0

I've inherited some fun SQL and am trying to figure out how to how to eliminate rows with duplicate IDs. Our indexes are stored in a somewhat columnar format and then we pivot all the rows into one with the values as different columns.

The below sample returns three rows of unique data, but the IDs are duplicated. I need just two rows with unique IDs (and the other columns that go along with it). I know I'll be losing some data, but I just need one matching row per ID to the query (first, top, oldest, newest, whatever).

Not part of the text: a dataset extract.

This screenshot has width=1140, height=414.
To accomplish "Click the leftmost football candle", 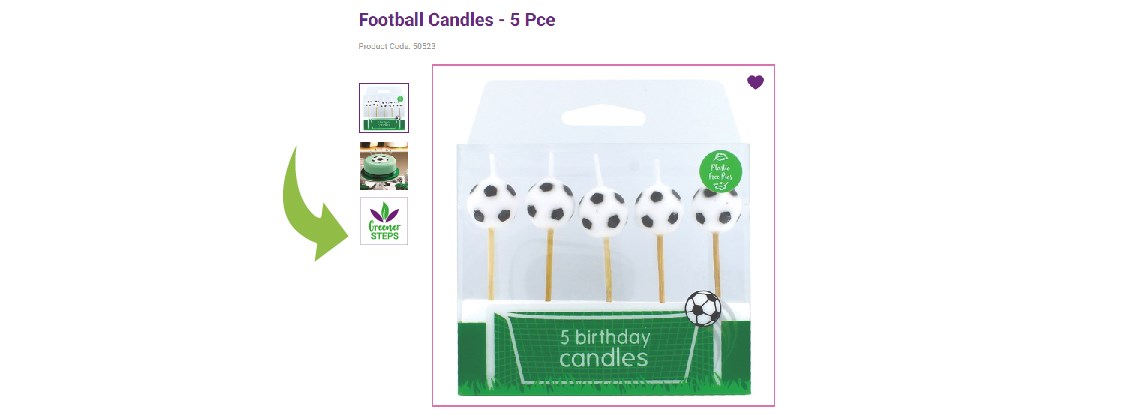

I've tried using DISTINCT, GROUP BY, and ROW_NUMBER, but I keep getting the syntax wrong, or using them in the wrong place.

I'm also open to rewriting the query completely in a way that is reusable as I currently have to generate this on the fly (cardtypes and cardindexes are user defined) and would love to be able to create a stored procedure. Thanks in advance!

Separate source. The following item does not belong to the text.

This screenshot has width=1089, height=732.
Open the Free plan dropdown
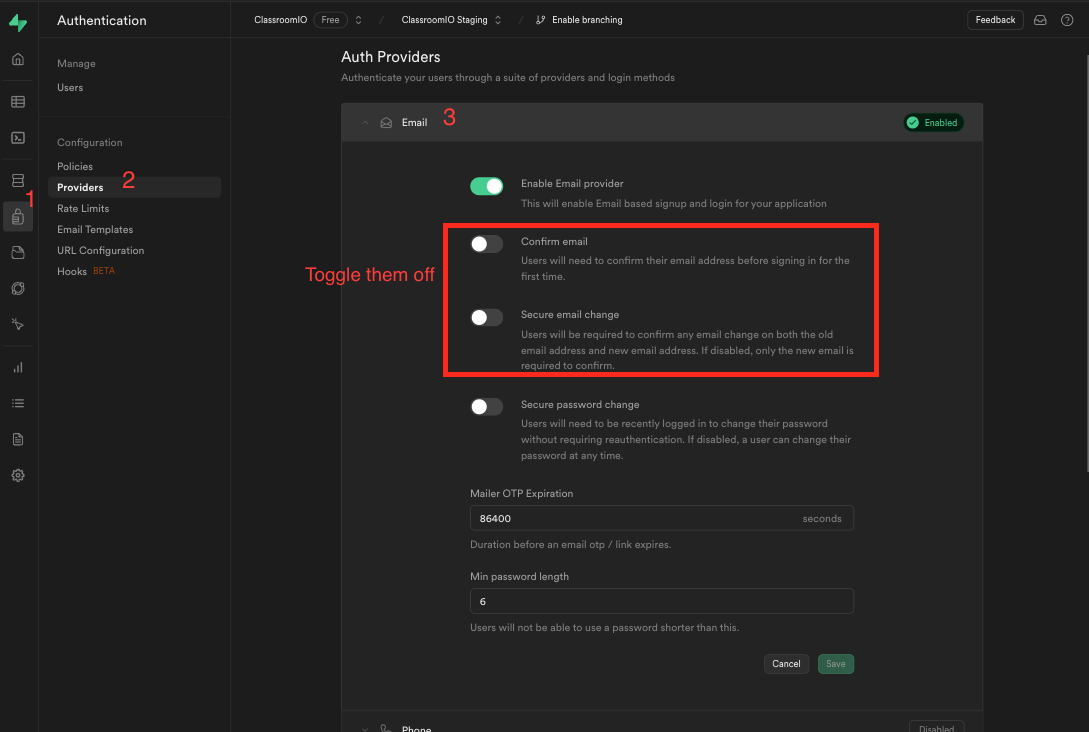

declare @cardtypes table ([ID] int, [Name] nvarchar(50))
declare @cards table ([ID] int, [CardTypeID] int, [Name] nvarchar(50))
declare @cardindexes table ([ID] int, [CardID] int, [IndexType] int, [StringVal] nvarchar(255), [DateVal] datetime)

INSERT INTO @cardtypes VALUES (1, 'Funny Cards')
INSERT INTO @cardtypes VALUES (2, 'Sad Cards')

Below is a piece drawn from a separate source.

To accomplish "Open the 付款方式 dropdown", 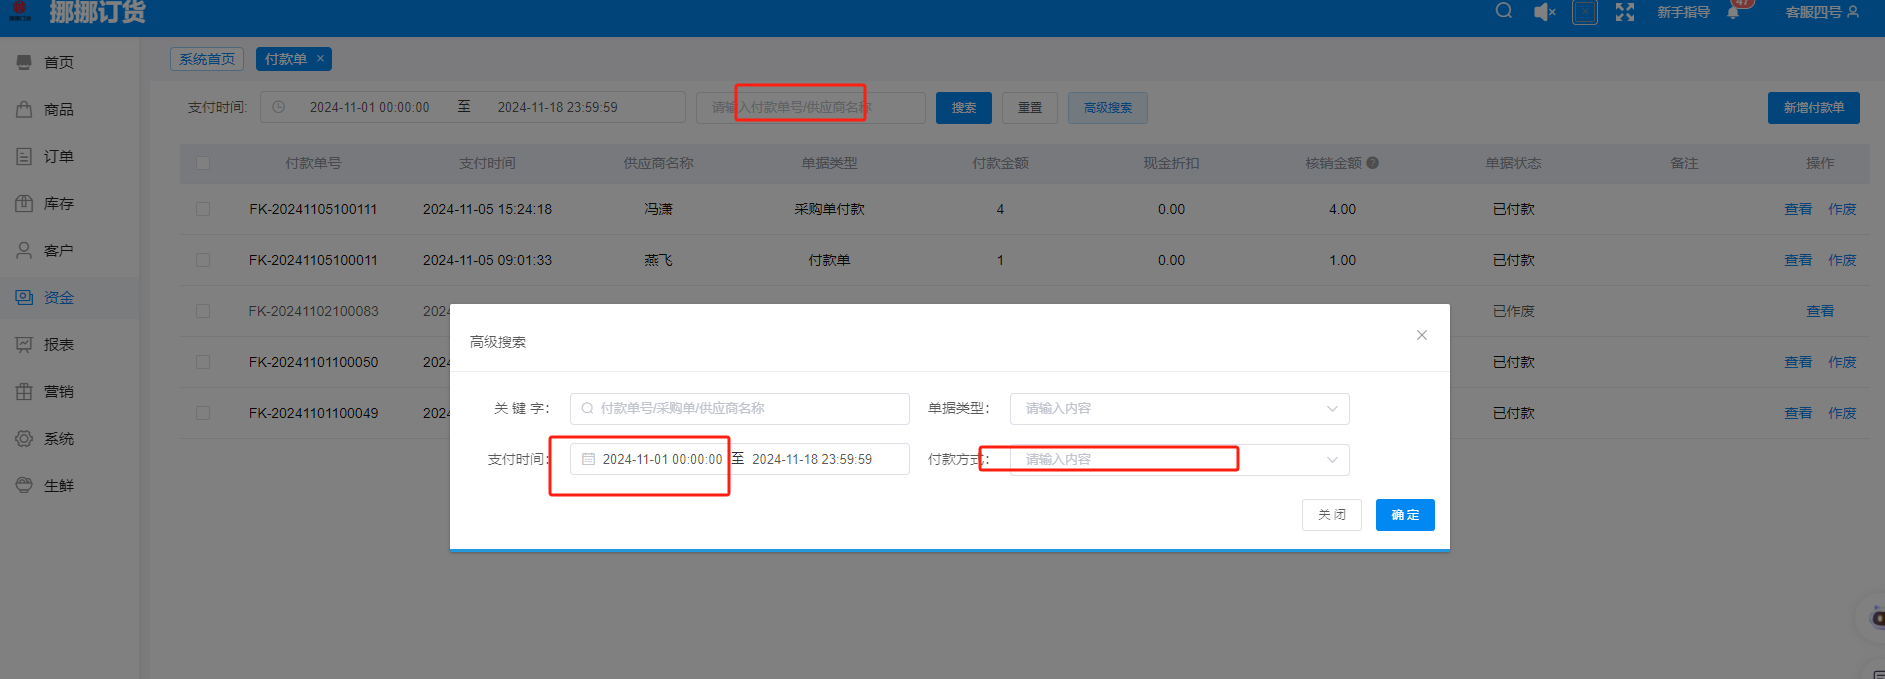I will [x=1179, y=459].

INSERT INTO @cards VALUES (1, 1, 'Bunnies')
INSERT INTO @cards VALUES (2, 1, 'Dogs')
INSERT INTO @cards VALUES (3, 1, 'Cat')
INSERT INTO @cards VALUES (4, 1, 'Cat2')

INSERT INTO @cardindexes VALUES (1, 1, 1, 'Bunnies', null)
INSERT INTO @cardindexes VALUES (2, 1, 1, 'playing', null)
INSERT INTO @cardindexes VALUES (3, 1, 2, null, '2014-09-21')
INSERT INTO @cardindexes VALUES (4, 2, 1, 'Dogs', null)
INSERT INTO @cardindexes VALUES (5, 2, 1, 'playing', null)
INSERT INTO @cardindexes VALUES (6, 2, 1, 'poker', null)
INSERT INTO @cardindexes VALUES (7, 2, 2, null, '2014-09-22')


SELECT TOP(100)
    [ID] = c.[ID],
    [Name] = c.[Name],
    [Keyword] = [colKeyword].[StringVal],
    [DateAdded] = [colDateAdded].[DateVal]
FROM @cards AS c
LEFT JOIN @cardindexes AS [colKeyword] ON [colKeyword].[CardID] = c.ID AND [colKeyword].[IndexType] = 1
LEFT JOIN @cardindexes AS [colDateAdded] ON [colDateAdded].[CardID] = c.ID AND [colDateAdded].[IndexType] = 2
WHERE [colKeyword].[StringVal] LIKE 'p%' AND c.[CardTypeID] = 1
ORDER BY [DateAdded]

Edit:

While both solutions are valid, I ended up using the MAX() solution from @popovitsj as it was easier to implement. The issue of data coming from multiple rows doesn't really factor in for me as all rows are essentially part of the same record. I will most likely use both solutions depending on my needs.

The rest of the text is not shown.